= Amanelisdze =

Georgian noble family

The map of the Duchy of Argveti, ruled by the House of Amanelisdze

The House of Amanelisdze (ამანელისძე) was a noble family in medieval Georgia with a surge in prominence in the 12th and 13th centuries.

==History==
The 13th-century anonymous Georgian chronicle The Histories and Eulogies of the Sovereigns mentions the Amanelisdze, together with the Vardanisdze and Saghiridze, as participants of the sword-girdling ceremony of Queen Tamar upon her coronation in 1184.

During Tamar's reign, the family, with the title of eristavi ("duke"), held sway over the fief of Argueti in western Georgia, which purportedly passed on to them from the House of Kakhaberidze. Upon the latter family's return to ascendancy, the Amanelisdze went in decline and disappeared from the records.

According to the 20th-century Georgian historian Ivane Javakhishvili, Queen Tamar's grandson King David VI (r. 1245–1293) was married, as his first wife, to a member of the Amanelisdze family, Tamar, who mothered three sons of David, all of them subsequently reigning monarchs.
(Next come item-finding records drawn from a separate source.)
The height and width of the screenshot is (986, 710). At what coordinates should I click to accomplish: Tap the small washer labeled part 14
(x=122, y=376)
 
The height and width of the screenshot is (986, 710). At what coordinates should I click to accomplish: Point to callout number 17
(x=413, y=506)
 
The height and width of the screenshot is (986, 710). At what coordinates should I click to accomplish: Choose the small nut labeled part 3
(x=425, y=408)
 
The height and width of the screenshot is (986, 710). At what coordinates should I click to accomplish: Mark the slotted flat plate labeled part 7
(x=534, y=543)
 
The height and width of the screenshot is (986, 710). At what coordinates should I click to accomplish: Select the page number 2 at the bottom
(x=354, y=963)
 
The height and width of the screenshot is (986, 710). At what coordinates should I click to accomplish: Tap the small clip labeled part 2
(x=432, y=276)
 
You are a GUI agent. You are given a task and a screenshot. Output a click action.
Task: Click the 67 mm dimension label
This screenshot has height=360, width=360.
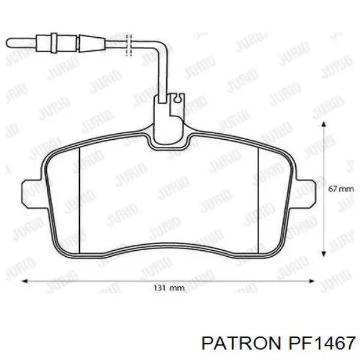coord(341,189)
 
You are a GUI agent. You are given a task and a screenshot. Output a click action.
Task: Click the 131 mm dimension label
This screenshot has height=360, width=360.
coord(169,287)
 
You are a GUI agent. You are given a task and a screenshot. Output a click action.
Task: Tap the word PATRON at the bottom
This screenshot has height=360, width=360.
coord(241,343)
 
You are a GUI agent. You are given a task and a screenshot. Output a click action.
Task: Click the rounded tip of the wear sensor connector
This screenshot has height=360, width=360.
coord(9,43)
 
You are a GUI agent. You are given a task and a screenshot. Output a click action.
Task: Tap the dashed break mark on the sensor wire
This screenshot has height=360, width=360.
coord(129,45)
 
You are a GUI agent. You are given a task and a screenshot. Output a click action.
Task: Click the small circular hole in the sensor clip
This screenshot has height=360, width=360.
coord(178,99)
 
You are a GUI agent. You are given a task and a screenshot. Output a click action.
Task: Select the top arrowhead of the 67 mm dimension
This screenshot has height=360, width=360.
coord(324,124)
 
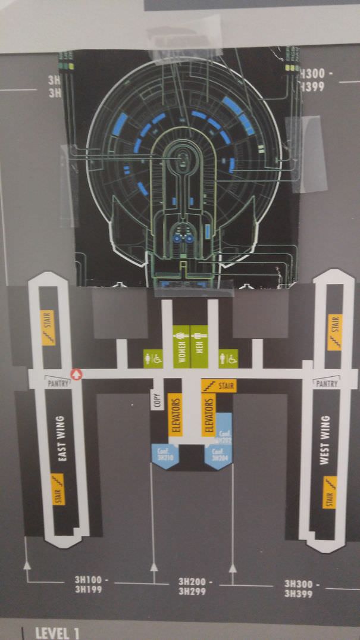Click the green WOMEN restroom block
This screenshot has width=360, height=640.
[x=181, y=346]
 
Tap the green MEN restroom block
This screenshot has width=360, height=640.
[x=199, y=346]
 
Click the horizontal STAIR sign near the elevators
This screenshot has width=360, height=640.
[x=218, y=386]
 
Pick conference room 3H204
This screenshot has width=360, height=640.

Tamar's background is not mentioned in the Georgian chronicles, but she is known from the surviving contemporary charters, one of which identifies her as "the daughter of Emenelasdze", a corrupted form of Amanelisdze, as posited by Javakhishvili. The anonymous author of The Histories and Eulogies of the Sovereigns makes reference only to David's one consort, a Palaeologian princess from Constantinople.